I'd like the line containing "Privacy (105, 2311)" and every line below it, to the end of the material, repeated exactly and with nothing else.

» **DATA IN THIS EXERCISE**
•••••

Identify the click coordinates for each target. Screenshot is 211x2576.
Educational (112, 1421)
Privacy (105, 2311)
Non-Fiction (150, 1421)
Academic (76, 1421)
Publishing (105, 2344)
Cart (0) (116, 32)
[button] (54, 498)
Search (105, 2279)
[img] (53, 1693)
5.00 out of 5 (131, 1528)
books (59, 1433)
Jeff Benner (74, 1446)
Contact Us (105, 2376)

•••••

» **SOLUTION TO THIS PROBLEM**
Privacy (105, 2311)
Non-Fiction (150, 1421)
Academic (76, 1421)
Publishing (105, 2344)
Cart (0) (116, 32)
[button] (54, 498)
Search (105, 2279)
[img] (53, 1693)
5.00 out of 5 (131, 1528)
books (59, 1433)
Jeff Benner (74, 1446)
Contact Us (105, 2376)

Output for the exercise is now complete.